Super tasty stew made in one-pot. The flavors are amazing.
Course Main dish, One Pan Meal, Pasta stew
Cuisine Italian
Keyword chickpeas and pasta, pasta and chickpeas stew, pasta with chickpeas
Prep Time 10 minutes
Cook Time 27 minutes
Total Time 37 minutes
Servings 8 servings
Calories 328kcal
Author Joe Boyle

Ingredients

  • 2 oz , pancetta, chopped (or substitute smokey bacon)
  • 1 small carrot , coarse chopped
  • 1 small celery rib , coarse chopped
  • 1 small onion , coarse chopped
  • 4 garlic cloves
  • 1 14- oz . can whole plum tomatoes, drained and pureed *see notes substitute diced tomatoes and their juice
  • 2 tbsp olive oil
  • 1 tbsp anchovy paste or 2 whole anchovies
  • 2 tsp minced fresh rosemary (1 tsp. dried rosemary)
  • 1/4 tsp red pepper flakes
  • 2 15- oz cans chickpeas with liquid
  • 2 cups water
  • 1 tsp kosher salt
  • 8 oz . ditalini pasta
  • 1 tbsp lemon juice (juice from 1/2 lemon)
  • 2 tbsp chopped parsley
  • grated parmesan cheese for garnish

Instructions

  • In a food processor, place the pancetta and puree, about 30 seconds, scraping down sides when necessary.
  • Place the chopped carrot, celery, onion, and garlic cloves in the processor with the pancetta and pulse 8 to 10 times until finely minced.
  • Place the pancetta and vegetables in a dutch oven or other 6-quart stock pot and add the olive oil.
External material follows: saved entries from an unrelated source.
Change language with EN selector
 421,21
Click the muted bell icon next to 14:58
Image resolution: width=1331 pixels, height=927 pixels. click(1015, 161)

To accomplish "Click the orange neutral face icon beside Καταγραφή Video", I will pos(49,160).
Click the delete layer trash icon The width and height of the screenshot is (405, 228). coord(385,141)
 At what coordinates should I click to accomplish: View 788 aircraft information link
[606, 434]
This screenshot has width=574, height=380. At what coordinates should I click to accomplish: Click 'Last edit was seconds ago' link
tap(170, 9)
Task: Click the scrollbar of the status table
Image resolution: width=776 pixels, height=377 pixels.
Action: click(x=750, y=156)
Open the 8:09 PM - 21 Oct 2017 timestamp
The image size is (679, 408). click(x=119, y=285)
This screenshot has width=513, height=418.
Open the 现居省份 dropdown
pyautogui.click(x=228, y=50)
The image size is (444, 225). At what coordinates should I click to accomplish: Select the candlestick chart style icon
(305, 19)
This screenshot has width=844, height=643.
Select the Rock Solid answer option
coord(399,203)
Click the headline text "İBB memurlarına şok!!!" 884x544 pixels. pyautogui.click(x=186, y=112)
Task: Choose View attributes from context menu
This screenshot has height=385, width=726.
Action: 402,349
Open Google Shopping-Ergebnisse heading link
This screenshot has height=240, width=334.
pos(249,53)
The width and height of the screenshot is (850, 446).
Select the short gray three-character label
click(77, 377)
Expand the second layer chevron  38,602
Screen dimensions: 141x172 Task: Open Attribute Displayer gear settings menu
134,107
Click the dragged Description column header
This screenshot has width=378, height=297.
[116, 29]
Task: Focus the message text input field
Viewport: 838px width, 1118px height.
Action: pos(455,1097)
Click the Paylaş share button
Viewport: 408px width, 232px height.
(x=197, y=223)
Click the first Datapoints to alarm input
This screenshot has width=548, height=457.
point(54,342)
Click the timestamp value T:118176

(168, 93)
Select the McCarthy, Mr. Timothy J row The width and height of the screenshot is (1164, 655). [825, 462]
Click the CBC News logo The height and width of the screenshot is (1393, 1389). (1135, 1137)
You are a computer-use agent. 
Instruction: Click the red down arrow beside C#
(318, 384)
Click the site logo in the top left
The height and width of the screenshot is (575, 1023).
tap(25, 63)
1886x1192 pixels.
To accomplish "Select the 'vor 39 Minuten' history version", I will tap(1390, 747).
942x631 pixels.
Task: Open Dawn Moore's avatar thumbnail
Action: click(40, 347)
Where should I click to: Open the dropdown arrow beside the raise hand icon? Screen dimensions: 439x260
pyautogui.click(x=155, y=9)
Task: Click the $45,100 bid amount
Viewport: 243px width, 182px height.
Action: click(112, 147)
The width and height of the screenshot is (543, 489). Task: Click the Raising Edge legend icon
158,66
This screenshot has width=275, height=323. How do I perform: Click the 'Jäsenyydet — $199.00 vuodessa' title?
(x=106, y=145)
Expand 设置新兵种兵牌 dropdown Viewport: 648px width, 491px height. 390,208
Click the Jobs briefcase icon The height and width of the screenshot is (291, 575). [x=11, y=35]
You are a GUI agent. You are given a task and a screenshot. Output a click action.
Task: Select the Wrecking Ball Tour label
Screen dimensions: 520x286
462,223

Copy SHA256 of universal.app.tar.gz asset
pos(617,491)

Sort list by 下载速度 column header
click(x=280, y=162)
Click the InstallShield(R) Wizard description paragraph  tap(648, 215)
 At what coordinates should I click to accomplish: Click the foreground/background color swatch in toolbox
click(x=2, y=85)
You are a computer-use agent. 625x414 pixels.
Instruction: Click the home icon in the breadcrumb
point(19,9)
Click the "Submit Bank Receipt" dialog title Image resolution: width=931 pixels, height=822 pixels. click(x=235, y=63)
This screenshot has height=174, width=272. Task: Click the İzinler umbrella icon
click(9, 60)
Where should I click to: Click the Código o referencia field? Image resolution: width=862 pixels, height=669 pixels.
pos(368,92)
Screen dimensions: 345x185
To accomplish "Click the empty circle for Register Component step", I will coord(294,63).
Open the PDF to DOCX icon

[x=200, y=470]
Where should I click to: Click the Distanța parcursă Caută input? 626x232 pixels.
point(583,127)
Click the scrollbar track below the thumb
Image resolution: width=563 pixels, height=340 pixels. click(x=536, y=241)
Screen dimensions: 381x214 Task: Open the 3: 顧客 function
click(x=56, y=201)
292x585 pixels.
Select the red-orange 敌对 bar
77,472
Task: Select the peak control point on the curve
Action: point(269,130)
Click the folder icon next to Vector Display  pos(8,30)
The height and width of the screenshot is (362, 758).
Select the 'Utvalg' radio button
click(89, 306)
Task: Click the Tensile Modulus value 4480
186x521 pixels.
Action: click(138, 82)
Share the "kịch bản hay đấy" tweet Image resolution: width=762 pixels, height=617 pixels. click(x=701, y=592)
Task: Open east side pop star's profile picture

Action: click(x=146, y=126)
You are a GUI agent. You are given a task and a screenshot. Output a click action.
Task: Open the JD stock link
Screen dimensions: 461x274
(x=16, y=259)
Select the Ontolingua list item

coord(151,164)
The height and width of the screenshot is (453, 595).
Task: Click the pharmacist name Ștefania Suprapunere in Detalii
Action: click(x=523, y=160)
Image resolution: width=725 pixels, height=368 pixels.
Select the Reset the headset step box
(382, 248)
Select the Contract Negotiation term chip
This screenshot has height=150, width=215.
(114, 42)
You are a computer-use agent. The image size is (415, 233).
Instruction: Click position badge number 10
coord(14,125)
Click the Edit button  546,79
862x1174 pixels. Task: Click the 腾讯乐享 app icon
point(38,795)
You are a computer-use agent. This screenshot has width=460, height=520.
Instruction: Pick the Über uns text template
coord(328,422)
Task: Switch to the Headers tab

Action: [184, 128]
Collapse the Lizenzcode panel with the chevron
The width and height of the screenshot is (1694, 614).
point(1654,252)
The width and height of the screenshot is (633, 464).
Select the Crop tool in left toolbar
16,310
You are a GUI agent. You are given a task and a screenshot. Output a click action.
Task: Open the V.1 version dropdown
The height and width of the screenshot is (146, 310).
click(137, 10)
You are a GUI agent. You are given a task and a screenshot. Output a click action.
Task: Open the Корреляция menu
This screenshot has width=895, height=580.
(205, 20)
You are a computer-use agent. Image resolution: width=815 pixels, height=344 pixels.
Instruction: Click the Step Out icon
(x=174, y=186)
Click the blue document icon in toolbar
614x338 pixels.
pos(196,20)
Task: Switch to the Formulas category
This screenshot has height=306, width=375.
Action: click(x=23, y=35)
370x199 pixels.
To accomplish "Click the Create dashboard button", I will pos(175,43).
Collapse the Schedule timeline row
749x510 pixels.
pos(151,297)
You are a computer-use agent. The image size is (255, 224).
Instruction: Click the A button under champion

Cook the olive oil and pureed mixture on medium heat, stirring occasionally for 5 minutes. Then, add the anchovy paste, rosemary, and pepper flakes and cook another minute.
  • While the vegetables cook, place the drained whole tomatoes in the food processor and pulse until finely chopped. Or, use canned diced tomatoes for simplicity.
  • Next, add the tomatoes, chickpeas, and their liquid, water, and salt, and bring to a boil.
  • Add pasta and cook until softened, about 11 minutes
  • Remove from the heat and stir in the lemon juice and parsley.
  • Serve hot with grated parmesan and more parsley if desired.

Notes

  1. Leftovers can be stored in an airtight container in the refrigerator for 2 days.
  2. Reheat in a microwave or in a saucepan on the stove, adding a bit of water to loosen the stew.
  3. Use pancetta or smoky bacon, whichever you prefer.
  4. I prefer the size of ditalini pasta but any small sized pasta will work.
  5. I originally made this recipe with whole plum tomatoes that were pureed, but I've also made it with diced tomatoes without pureeing them. Either way the taste is pretty much identical.